Directions. Filter out every line below that lacks "Guess", and copy the rest.

Records.

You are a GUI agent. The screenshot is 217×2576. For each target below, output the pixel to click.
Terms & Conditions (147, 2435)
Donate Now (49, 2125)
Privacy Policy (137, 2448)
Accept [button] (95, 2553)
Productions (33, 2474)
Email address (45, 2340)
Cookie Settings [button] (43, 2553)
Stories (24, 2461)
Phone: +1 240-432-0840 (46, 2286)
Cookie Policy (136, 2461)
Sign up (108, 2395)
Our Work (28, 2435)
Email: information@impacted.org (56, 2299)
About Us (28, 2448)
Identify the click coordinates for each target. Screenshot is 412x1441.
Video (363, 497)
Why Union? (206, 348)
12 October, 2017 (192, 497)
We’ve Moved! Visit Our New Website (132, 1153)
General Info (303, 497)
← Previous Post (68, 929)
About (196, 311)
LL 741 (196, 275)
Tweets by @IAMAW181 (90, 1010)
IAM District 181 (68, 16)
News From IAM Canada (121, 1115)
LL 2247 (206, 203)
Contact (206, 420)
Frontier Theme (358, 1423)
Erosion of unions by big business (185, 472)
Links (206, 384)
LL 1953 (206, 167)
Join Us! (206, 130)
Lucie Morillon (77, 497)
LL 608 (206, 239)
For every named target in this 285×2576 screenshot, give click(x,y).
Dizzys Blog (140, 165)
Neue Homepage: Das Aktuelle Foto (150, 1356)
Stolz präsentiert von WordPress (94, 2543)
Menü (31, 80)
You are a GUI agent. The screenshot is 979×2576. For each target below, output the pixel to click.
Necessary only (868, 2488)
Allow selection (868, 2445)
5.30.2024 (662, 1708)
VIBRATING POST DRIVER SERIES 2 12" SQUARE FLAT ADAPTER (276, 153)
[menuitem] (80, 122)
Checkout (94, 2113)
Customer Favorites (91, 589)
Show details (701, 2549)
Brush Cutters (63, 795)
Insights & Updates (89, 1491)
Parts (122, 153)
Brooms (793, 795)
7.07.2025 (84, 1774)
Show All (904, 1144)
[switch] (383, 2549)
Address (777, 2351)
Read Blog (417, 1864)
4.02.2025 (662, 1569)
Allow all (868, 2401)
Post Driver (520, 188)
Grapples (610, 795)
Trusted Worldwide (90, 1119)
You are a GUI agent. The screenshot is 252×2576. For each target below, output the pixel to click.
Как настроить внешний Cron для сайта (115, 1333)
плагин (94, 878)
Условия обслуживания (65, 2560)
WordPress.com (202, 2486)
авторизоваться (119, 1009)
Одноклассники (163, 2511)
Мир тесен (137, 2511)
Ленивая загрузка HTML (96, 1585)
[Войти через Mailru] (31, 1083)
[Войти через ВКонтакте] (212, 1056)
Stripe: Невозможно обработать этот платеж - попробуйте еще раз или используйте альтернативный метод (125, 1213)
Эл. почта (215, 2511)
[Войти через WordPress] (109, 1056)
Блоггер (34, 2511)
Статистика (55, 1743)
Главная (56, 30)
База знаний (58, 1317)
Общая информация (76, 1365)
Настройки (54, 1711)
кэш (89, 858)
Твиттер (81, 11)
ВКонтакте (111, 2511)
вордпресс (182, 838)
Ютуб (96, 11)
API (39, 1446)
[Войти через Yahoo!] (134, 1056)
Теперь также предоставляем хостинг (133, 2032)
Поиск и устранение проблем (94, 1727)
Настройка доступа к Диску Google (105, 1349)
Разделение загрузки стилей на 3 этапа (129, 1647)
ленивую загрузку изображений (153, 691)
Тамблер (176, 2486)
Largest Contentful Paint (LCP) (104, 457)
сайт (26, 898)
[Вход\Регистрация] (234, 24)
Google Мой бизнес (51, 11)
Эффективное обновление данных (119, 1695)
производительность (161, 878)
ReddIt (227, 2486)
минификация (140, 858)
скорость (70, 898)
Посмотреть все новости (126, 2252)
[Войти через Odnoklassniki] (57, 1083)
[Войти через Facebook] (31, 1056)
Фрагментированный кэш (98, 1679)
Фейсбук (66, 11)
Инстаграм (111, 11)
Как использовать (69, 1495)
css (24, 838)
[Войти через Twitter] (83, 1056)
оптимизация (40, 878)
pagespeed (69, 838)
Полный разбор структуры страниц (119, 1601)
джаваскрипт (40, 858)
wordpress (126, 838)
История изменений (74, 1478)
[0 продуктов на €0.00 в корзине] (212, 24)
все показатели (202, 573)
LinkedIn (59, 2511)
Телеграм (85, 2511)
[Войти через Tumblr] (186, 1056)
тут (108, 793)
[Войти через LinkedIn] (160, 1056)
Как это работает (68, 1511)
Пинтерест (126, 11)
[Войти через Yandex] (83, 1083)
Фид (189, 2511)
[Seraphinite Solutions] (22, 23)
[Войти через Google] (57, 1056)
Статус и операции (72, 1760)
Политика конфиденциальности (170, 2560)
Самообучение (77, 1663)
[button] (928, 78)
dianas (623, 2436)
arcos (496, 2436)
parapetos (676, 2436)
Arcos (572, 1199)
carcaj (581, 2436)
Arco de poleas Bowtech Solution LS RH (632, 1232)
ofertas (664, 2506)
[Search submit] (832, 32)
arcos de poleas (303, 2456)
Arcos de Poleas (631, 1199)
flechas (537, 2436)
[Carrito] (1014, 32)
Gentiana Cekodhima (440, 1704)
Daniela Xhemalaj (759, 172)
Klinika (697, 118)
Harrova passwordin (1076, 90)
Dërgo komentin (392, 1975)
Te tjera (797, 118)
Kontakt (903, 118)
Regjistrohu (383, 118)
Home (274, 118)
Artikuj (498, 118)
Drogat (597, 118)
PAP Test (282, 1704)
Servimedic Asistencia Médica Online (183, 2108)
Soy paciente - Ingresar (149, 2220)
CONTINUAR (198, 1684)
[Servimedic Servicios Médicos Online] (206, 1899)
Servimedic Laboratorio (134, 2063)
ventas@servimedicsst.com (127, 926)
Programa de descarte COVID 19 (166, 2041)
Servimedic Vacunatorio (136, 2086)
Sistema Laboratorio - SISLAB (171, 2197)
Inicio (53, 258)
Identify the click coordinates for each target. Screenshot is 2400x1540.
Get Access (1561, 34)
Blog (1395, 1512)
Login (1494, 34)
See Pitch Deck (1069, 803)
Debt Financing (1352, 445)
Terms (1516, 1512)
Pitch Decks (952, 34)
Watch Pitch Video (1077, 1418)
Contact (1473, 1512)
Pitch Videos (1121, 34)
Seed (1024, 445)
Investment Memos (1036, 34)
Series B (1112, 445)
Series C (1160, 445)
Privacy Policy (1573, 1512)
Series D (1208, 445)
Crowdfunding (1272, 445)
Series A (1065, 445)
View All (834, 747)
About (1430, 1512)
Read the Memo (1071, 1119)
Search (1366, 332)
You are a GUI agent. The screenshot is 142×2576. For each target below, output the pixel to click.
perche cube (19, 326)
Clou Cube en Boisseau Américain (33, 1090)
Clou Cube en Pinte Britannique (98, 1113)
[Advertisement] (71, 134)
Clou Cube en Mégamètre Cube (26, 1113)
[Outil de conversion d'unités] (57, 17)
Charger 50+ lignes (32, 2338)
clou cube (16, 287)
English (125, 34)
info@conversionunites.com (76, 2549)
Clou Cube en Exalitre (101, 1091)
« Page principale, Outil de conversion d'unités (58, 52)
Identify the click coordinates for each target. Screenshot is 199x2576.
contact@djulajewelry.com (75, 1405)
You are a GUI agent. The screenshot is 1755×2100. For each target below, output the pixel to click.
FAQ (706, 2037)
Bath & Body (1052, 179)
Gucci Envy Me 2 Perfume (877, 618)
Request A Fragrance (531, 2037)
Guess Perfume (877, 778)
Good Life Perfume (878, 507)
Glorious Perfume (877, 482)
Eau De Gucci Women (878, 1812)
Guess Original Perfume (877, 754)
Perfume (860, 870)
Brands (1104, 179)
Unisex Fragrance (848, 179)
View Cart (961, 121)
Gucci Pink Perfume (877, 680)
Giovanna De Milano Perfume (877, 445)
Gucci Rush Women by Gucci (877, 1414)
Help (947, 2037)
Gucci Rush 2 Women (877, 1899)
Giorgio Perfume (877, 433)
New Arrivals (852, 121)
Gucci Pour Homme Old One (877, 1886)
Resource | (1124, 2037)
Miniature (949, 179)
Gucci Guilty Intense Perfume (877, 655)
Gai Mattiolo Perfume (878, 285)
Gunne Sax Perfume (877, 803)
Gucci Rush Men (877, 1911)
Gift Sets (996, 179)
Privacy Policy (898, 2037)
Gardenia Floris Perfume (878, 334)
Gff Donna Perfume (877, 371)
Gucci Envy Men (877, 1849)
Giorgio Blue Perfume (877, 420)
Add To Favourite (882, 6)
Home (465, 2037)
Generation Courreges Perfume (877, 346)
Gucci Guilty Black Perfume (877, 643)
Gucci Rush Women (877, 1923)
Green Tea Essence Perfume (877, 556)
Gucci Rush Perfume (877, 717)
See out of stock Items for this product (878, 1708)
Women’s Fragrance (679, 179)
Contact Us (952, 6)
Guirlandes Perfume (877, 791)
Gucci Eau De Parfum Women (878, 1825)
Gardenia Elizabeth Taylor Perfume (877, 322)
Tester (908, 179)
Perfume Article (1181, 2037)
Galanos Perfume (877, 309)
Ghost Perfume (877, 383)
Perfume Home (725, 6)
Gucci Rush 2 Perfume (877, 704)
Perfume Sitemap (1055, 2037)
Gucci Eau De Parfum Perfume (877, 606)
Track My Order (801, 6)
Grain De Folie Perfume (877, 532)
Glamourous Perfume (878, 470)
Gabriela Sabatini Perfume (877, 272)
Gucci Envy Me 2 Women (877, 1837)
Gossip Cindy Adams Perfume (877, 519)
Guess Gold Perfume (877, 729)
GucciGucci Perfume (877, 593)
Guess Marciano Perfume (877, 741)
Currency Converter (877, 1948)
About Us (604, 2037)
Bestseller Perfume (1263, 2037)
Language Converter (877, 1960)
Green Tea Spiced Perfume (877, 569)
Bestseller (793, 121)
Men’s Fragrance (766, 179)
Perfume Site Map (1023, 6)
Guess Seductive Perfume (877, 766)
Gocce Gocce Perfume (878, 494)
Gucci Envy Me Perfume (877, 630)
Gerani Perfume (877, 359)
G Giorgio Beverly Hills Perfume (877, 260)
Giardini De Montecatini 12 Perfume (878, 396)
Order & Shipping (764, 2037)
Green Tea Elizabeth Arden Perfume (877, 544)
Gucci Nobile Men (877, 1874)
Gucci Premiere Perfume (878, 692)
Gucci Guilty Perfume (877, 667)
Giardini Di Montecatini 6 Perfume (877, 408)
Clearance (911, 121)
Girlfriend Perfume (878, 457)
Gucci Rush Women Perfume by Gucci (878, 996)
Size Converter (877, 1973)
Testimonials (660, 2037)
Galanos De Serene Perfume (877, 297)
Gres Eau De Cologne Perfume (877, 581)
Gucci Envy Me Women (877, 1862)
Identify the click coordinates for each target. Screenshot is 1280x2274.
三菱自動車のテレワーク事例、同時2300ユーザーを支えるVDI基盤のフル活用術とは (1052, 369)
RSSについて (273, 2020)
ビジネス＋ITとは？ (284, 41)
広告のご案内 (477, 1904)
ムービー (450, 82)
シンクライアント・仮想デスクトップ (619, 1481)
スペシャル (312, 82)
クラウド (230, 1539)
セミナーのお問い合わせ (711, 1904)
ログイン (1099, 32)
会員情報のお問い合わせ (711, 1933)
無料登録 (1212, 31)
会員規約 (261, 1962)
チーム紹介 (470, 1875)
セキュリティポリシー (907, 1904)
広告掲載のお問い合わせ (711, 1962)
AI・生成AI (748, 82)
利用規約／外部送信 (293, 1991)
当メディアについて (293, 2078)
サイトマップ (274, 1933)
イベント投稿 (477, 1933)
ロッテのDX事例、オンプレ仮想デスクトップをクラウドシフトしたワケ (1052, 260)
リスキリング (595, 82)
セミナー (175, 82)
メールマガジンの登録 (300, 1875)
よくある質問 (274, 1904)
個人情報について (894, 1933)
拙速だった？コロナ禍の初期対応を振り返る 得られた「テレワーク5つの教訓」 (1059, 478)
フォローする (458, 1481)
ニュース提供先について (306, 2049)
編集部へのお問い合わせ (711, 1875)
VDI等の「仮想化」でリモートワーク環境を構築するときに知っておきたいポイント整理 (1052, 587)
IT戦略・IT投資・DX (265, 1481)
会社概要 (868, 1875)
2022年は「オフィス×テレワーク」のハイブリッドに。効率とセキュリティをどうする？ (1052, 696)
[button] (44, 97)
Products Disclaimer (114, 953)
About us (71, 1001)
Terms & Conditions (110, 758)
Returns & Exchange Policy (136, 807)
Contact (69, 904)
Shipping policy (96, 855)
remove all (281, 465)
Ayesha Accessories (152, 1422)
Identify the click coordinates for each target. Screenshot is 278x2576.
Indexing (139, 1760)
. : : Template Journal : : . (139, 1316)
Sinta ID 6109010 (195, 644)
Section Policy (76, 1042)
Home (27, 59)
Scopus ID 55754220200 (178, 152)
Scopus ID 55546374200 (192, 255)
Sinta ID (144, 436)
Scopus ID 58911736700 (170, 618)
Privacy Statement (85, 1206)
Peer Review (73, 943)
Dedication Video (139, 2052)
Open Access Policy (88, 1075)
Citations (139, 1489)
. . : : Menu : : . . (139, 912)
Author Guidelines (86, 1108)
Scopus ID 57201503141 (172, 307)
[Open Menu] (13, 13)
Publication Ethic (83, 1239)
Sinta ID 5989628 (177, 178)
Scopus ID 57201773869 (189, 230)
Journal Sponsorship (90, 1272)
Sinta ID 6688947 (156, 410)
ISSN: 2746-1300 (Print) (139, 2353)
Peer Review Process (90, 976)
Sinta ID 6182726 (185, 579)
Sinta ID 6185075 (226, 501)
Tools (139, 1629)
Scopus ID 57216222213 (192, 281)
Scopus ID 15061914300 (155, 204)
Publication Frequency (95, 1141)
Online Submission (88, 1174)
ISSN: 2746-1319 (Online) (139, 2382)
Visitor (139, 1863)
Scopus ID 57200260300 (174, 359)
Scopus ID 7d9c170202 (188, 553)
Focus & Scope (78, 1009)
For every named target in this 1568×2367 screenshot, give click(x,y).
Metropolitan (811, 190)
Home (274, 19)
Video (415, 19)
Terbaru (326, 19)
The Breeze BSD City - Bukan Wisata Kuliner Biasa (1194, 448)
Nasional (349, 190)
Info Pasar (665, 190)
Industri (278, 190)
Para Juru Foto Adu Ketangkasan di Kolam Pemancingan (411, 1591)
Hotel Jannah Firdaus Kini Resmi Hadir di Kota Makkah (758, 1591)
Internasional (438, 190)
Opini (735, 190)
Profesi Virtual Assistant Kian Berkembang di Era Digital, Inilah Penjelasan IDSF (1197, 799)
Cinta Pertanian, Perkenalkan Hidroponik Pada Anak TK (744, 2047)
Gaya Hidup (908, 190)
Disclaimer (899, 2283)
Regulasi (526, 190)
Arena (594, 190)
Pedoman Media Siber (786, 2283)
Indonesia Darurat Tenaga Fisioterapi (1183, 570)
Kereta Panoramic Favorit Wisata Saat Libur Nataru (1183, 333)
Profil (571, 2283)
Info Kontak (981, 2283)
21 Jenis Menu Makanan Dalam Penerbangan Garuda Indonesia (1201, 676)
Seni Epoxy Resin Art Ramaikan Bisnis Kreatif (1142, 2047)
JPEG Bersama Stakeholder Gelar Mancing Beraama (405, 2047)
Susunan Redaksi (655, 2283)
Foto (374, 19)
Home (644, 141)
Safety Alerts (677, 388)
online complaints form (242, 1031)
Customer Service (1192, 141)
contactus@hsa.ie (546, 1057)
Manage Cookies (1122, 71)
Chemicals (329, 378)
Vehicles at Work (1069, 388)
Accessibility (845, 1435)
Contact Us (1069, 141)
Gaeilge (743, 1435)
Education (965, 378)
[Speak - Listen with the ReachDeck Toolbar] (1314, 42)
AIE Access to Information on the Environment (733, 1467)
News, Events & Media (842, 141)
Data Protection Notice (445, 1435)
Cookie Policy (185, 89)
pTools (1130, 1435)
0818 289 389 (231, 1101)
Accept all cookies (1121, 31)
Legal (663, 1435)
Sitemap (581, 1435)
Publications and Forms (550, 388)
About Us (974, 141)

Answer below.
Guess Perfume (877, 778)
Guess Original Perfume (877, 754)
Guess Gold Perfume (877, 729)
Guess Marciano Perfume (877, 741)
Guess Seductive Perfume (877, 766)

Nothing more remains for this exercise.